# [Dataset entries]
--- START ---
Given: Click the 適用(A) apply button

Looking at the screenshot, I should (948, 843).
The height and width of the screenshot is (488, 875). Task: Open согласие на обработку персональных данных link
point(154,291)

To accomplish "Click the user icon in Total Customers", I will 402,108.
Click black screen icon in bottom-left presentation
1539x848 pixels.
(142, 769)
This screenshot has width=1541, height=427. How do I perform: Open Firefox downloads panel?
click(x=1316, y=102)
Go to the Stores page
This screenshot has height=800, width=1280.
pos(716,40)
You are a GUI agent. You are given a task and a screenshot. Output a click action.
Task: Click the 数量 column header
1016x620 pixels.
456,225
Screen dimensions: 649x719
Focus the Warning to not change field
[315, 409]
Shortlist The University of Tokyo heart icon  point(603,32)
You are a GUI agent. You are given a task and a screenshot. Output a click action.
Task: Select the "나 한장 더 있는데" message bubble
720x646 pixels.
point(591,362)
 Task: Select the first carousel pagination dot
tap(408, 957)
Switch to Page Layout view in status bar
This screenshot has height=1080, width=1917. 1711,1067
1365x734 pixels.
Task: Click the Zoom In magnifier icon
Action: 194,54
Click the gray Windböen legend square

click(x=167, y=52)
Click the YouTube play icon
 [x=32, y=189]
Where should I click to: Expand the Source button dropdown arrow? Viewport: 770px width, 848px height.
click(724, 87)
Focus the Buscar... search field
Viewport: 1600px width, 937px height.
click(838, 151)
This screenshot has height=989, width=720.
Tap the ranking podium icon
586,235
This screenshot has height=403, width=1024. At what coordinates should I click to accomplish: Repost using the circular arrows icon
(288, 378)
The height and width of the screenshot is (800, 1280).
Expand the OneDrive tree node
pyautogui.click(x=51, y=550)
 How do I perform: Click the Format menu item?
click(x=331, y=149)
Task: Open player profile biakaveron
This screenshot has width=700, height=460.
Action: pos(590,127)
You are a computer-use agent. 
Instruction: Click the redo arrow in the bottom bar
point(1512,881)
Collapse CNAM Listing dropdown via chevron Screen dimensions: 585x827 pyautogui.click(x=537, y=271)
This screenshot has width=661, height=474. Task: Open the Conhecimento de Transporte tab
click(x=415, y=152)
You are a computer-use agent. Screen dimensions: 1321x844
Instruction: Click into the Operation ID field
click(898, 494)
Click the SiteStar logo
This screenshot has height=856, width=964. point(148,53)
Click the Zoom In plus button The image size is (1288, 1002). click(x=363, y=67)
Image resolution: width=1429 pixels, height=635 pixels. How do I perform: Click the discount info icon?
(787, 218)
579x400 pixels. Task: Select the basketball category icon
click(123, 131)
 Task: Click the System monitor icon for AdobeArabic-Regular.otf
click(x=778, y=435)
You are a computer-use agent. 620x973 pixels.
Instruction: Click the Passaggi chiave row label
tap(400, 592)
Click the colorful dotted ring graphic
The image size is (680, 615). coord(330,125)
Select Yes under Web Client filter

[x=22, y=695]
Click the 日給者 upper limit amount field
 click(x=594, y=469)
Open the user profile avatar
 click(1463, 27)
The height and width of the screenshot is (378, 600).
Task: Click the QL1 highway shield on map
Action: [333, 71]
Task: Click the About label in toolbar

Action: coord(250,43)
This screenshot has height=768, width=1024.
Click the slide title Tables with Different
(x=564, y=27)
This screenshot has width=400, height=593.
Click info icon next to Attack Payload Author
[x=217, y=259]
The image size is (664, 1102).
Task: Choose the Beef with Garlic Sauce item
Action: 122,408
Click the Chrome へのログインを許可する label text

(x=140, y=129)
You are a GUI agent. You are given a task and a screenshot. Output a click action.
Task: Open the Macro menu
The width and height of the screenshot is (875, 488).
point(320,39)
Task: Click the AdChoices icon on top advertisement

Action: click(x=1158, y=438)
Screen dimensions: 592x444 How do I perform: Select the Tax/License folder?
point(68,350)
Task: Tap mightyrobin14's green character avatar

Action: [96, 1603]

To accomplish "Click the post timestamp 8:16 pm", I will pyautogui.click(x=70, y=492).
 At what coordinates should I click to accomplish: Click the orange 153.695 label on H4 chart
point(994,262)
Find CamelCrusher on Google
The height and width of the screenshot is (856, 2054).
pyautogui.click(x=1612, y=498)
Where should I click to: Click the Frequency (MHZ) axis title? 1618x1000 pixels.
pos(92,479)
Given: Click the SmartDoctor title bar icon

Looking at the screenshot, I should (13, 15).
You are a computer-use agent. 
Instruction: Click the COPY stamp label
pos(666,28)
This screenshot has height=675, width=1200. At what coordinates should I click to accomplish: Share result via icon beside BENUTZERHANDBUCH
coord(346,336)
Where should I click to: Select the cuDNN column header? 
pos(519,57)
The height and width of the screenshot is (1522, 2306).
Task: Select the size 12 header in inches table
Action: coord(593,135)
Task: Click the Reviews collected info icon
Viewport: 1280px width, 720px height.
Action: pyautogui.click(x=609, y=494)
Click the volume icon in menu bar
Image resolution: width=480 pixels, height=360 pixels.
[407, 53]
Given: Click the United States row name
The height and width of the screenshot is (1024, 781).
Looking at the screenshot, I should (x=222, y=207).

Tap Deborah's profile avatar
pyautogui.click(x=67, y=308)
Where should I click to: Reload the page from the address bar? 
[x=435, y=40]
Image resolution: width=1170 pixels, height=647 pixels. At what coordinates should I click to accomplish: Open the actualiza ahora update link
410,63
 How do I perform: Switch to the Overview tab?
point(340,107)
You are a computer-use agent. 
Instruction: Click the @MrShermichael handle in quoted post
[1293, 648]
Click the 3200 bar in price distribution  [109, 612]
--- END ---
# [Your instructions]
Please copy exactly, and only, the lines from the line containing "Instruction: Click the @MrShermichael" through the last line of the records, with both ends included.

# [Task solution]
Instruction: Click the @MrShermichael handle in quoted post
[1293, 648]
Click the 3200 bar in price distribution  [109, 612]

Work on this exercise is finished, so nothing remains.